We sift range scrap from the dirt burms in a few spots and many people would be surprised how many bullets we find right in front of the shooting barriers. Usually it's 45 caliber round nose, but some 9mm round nose as well. Most look like they could be loaded up and shot again. I keep that in mind when we shoot the pistols.
I use furring strips to build my target stands. They come in a bundle of six, for about $6. https://www.lowes.com/pd/Furring-St...-ft-Actual-0-75-in-x-1-5-in-x-8-ft/1000039599 They are light weight, and easily moved from place to place. The only problem with them is the weight. The wind tends to blow them over. My solution to this problem is to put a cinder block on the base of the stand. You can use a thin piece of plywood, or card board as the backing. I paint mine, it makes them last longer.
I skimmed over don't think I missed anything but i have been looking to buy a few steel targets. Now if the hung by chain do they still need to be down and away or is that just fixed units. Same thing with like the tree swinger unit (shooting guys) those should be ok flat up at you since they move?
I put a carriage bolt through them, and connect a chain to the back of the bolt. That way they are both angled, and swinging.
But I rarely use steel. I much prefer the Caldwell self sealing targets. The six inch ball hung from about two feet of string is a heck of a lot of fun.
I'll have to snap a couple pics of my steel swinging targets. I have 1/4" mild steel plate at 50 and 100 yards for .22 ONLY, wish I could get people to listen, I end up having to weld up holes after someone pegs one with an 8MM Mauser or Mosin every year. They're painted bright orange, the yellow AR500 steel plates are the ones they're supposed to shoot with those big boys. I don't have any "rifle" targets closer than 100 yards. All of them bolt through onto the angle iron behind it so that they lean back at the bottom a bit. Mine are hung on half of a rear suspension " bar" off a 1996 Dodge Neon, cut them in half in the middle, burned out the bushings, work great!
IMO, There is a much better way to hang steel. The chain has rounded edges, which will cause bullets to ricochet and one bullet can & will cut the chain. Talk to a local fire Department, They have fire hose that they throw/give away. The fire hose will take many a hit before it is useless and needs to be replaced.
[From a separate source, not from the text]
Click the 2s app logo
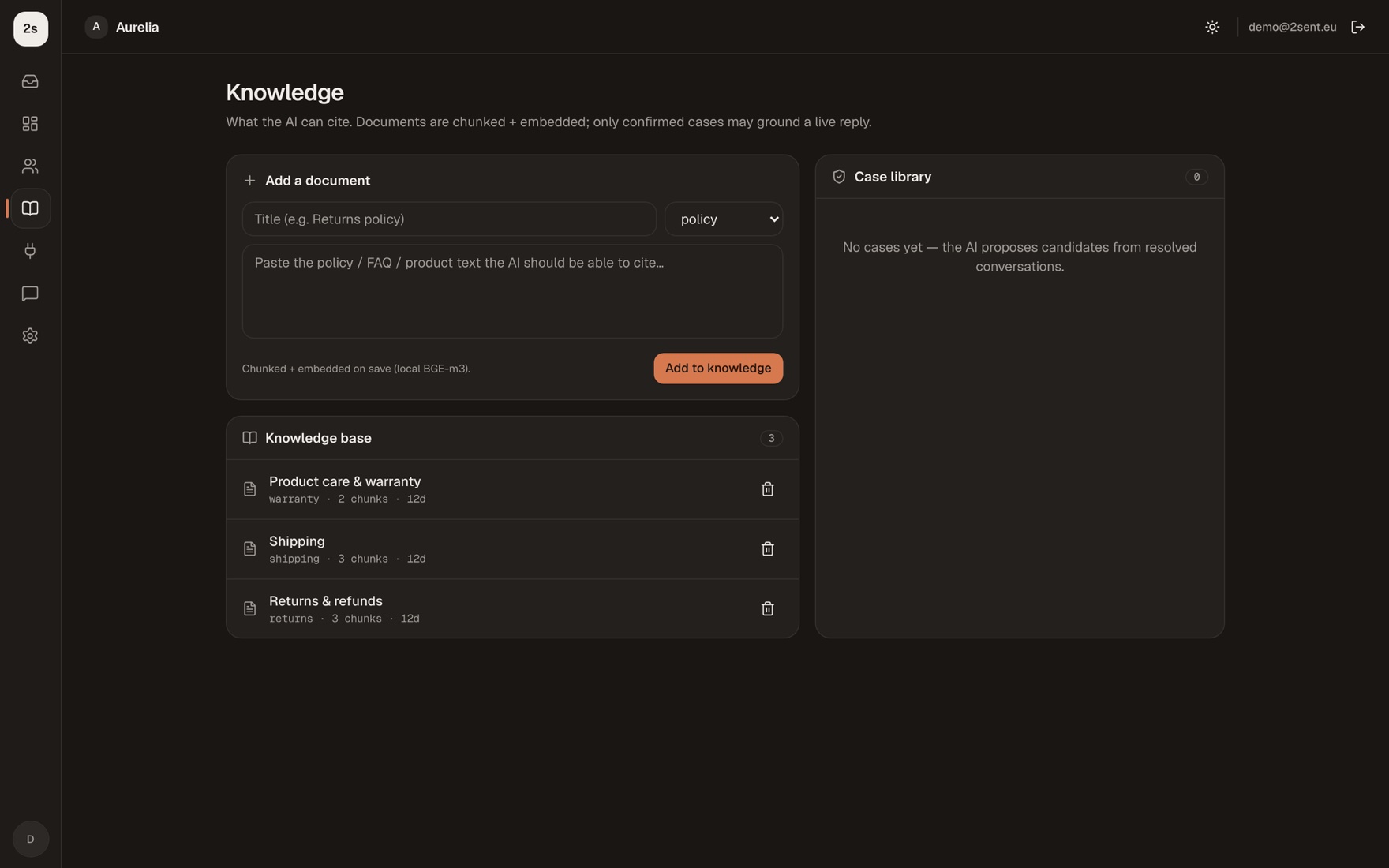Screen dimensions: 1389x868 point(30,28)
A note on steel targets during fire season. The kinetic energy generated when a bullet strikes steel creates an enormous amount of heat. The bullet fragments and bits of the steel target can be heated to temps in excess of 1000 degrees Fahrenheit and can ignite fires in dry grass, leaves etc. Be careful to set your targets in areas that are clear of flammable materials.
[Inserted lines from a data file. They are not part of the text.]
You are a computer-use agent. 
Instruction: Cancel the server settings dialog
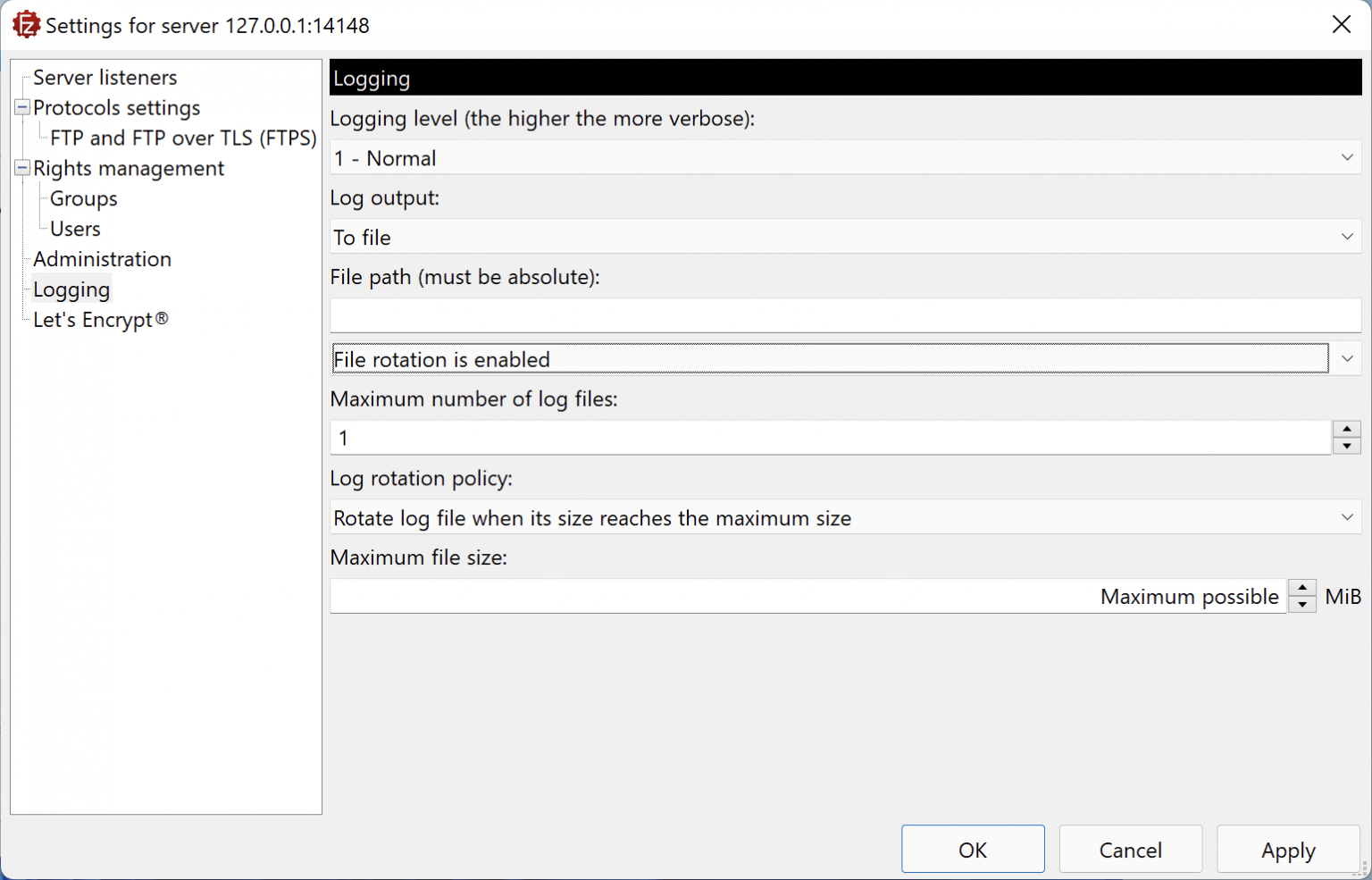point(1130,849)
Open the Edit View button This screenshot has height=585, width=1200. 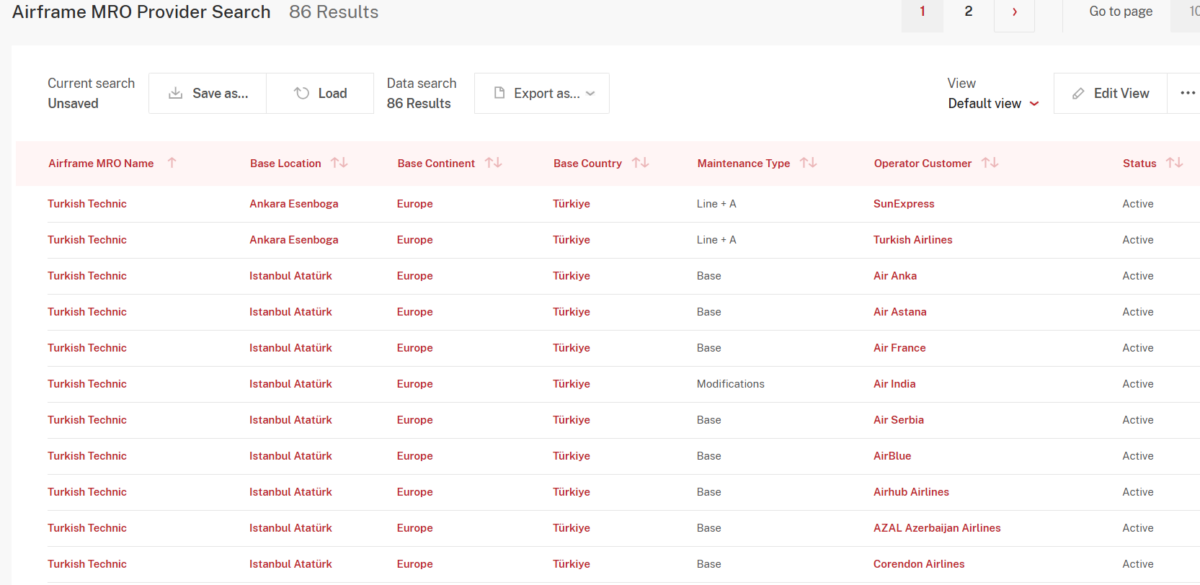click(1110, 93)
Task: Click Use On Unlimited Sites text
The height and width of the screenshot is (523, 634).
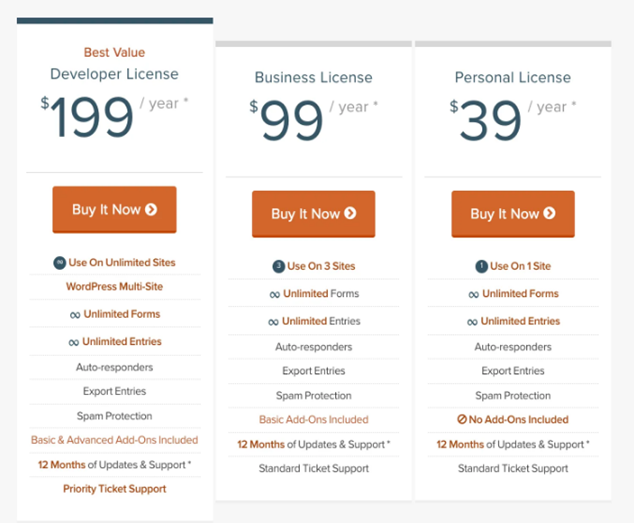Action: point(122,263)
Another related "be careful". I've spent some time "experimenting" with AP ammo (M2). Wow, have I seen some crazy bounces. Be absolutely sure what you're hitting will be penetrated.
I've never read any stats on how many folks were injured in WW2 with this stuff, API or regular old ball, but it had to be a substantial number.
I have some M2 AP ammo. Not going to shoot it though. I am building a shadow box display of ammo (mostly dummy rounds) as a hobby display. It will include an 03 stripper clip of AP rounds, an 8 round Garand Clip and a linked section of machine gun M2 cartridges.
The bulk of the APM2 that I have came to me from the CMP in vintage GI ammo cans in M1919 links. I had some serious blisters from pushing just a 100 or so out! Really neat stuff. Fun to imagine where it's been.
I have a couple of M1 clips of AP ammo in one of my ammo cans, somewhere. I don't have any plans of shooting any engine blocks any time soon, so I guess it will remain unfired.
My Father used a real silk handkerchief, clip it by 2 top corners and the bullet will not make holes, the handkerchief will just zip out of the way.